WHAT THE EXERCISE ASKS> Retype word for word the line containing "Enable Používat Touch ID nebo heslo" and each line that follows it in the records below, through the last one, with no pictures.

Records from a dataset
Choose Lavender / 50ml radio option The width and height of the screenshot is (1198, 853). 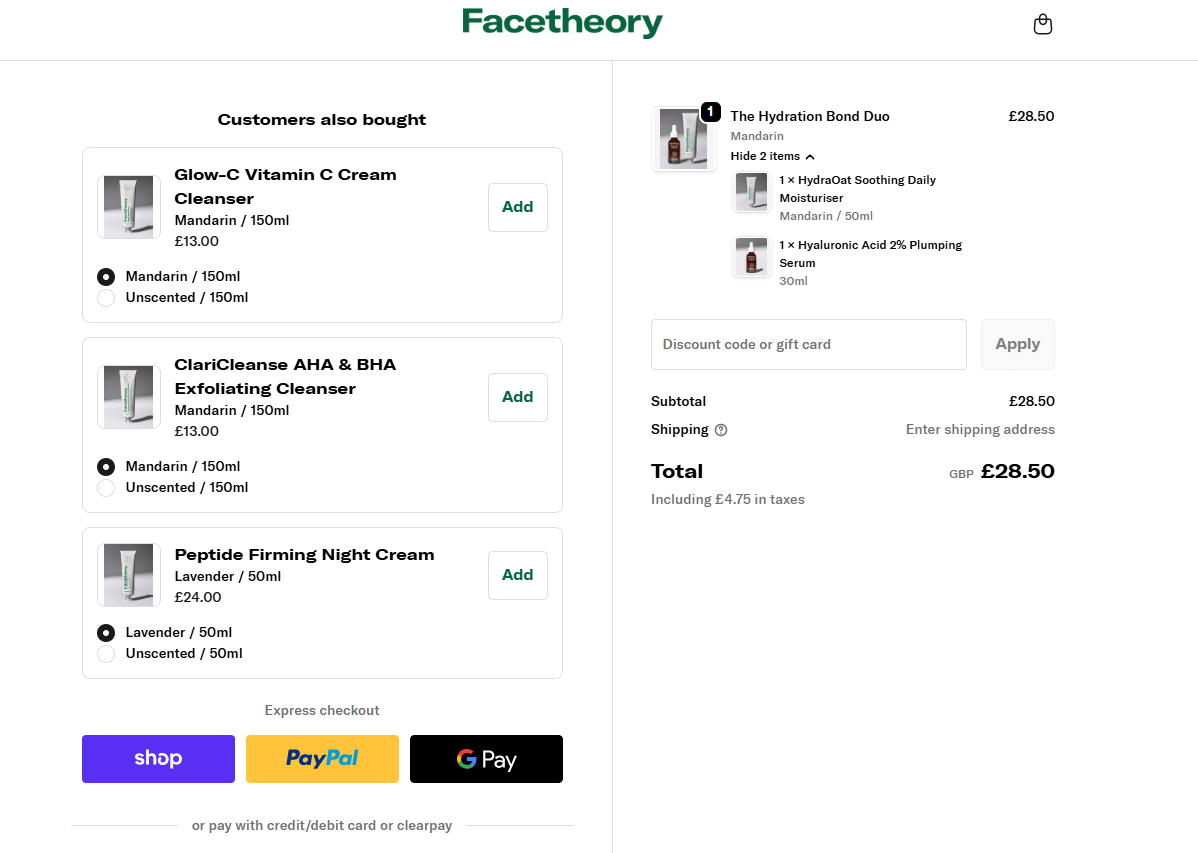click(x=106, y=633)
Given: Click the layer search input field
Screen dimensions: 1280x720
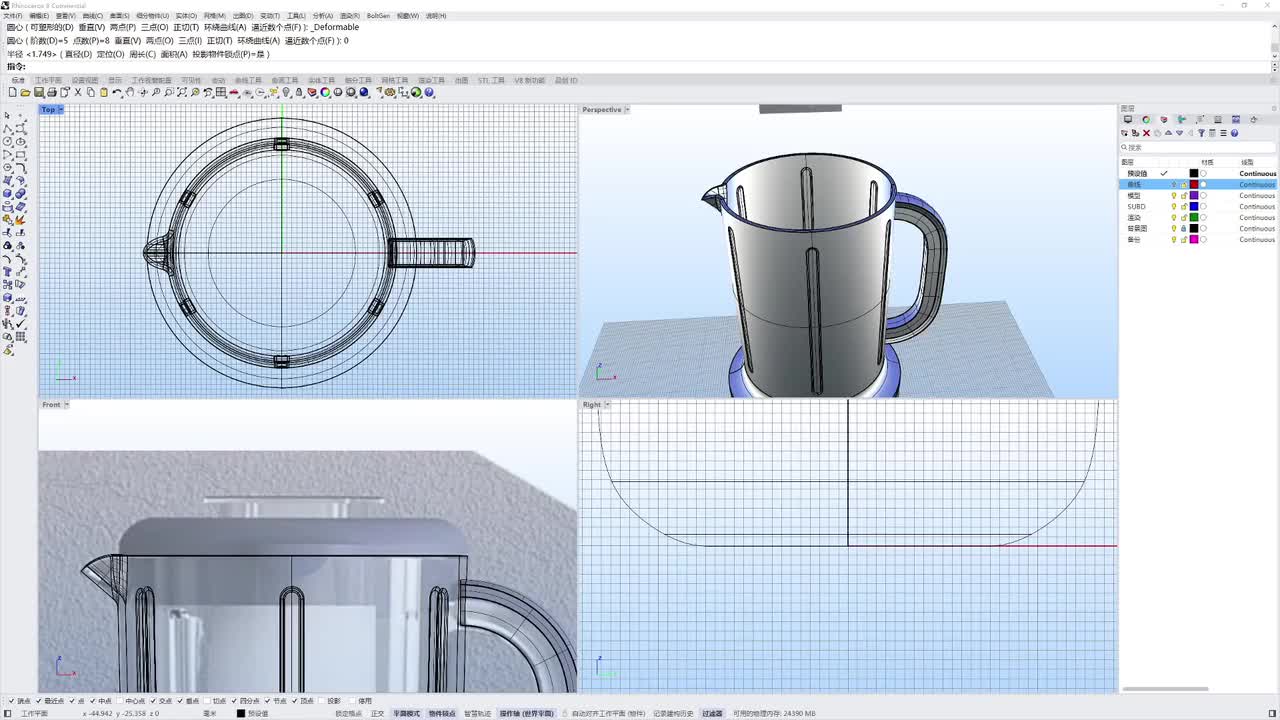Looking at the screenshot, I should 1195,147.
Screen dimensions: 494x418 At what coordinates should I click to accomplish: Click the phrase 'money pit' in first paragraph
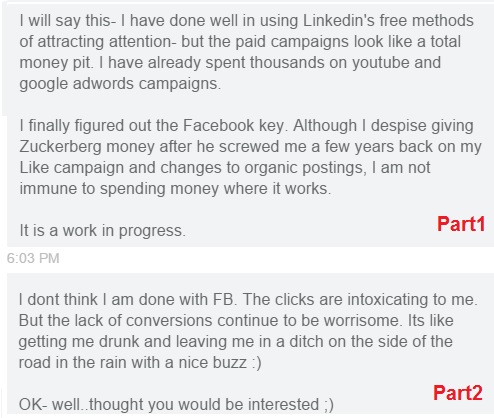(x=55, y=63)
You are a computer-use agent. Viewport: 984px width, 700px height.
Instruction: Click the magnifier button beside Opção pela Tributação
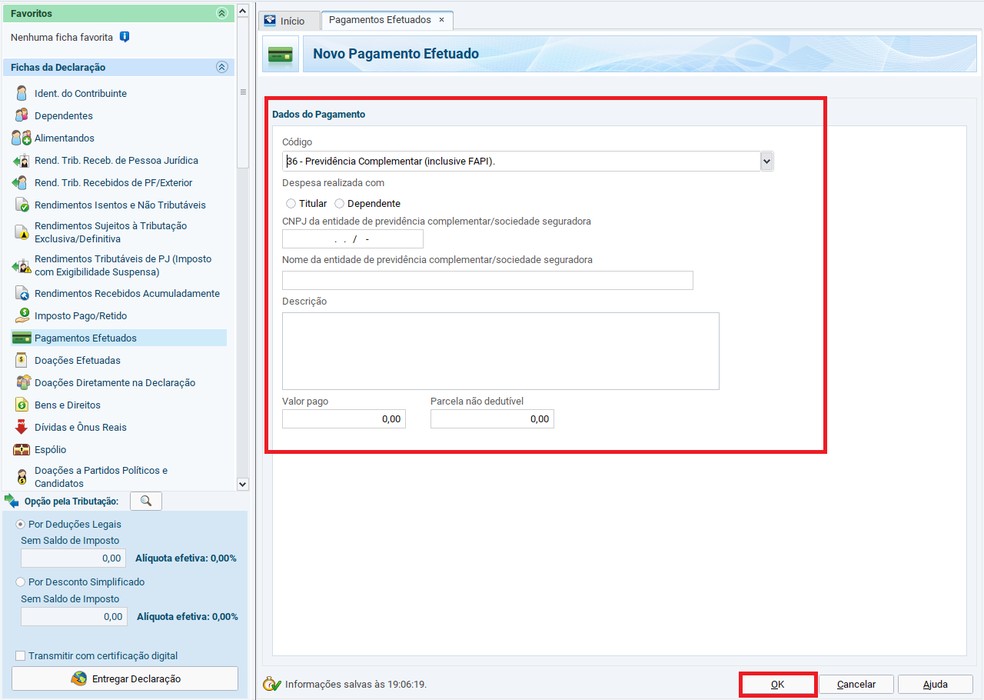coord(146,501)
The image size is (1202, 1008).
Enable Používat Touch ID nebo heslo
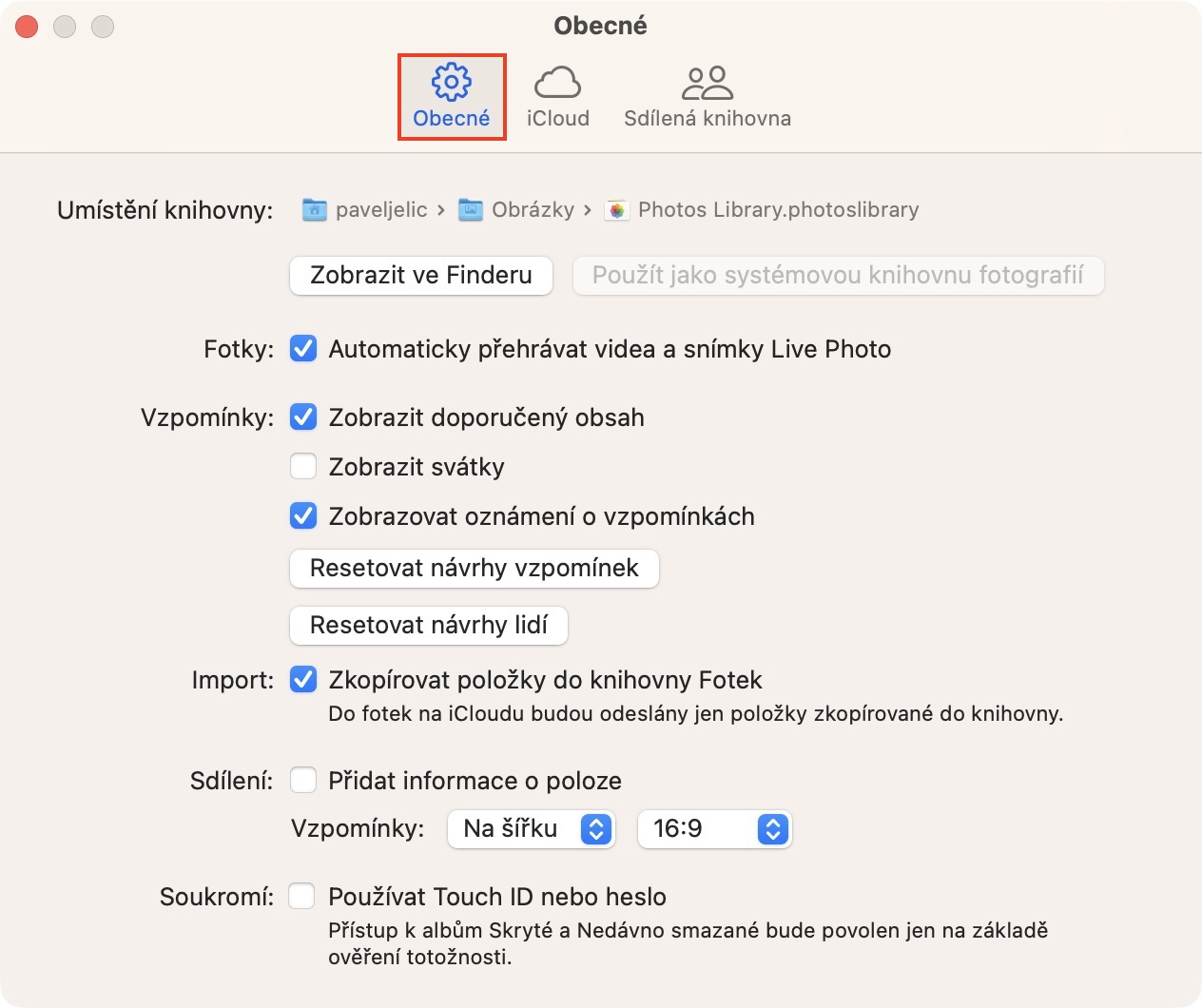[302, 897]
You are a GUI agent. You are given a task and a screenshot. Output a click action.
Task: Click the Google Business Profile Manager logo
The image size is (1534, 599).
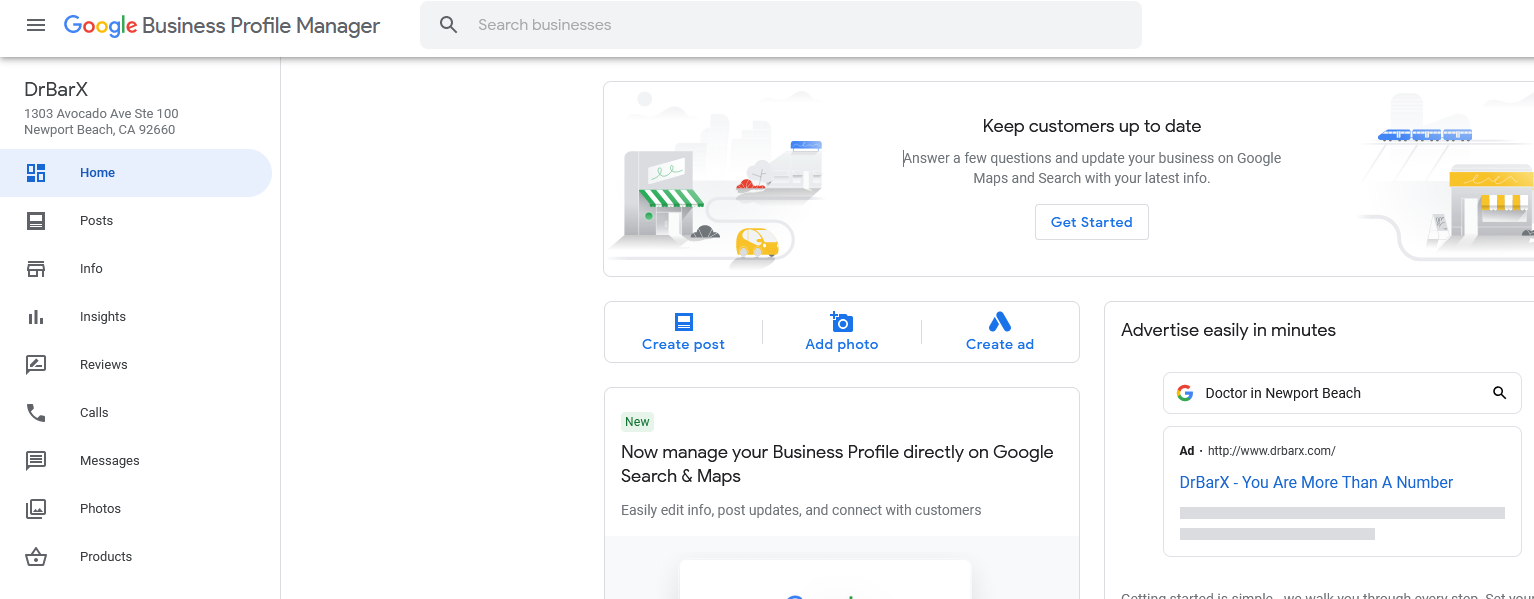point(222,26)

RESULT FOR THIS EXERCISE>
Enable Používat Touch ID nebo heslo
[302, 897]
You are a GUI agent. You are given a task and a screenshot. Output a click action.
Task: Click the Google Business Profile Manager logo
The image size is (1534, 599).
point(222,26)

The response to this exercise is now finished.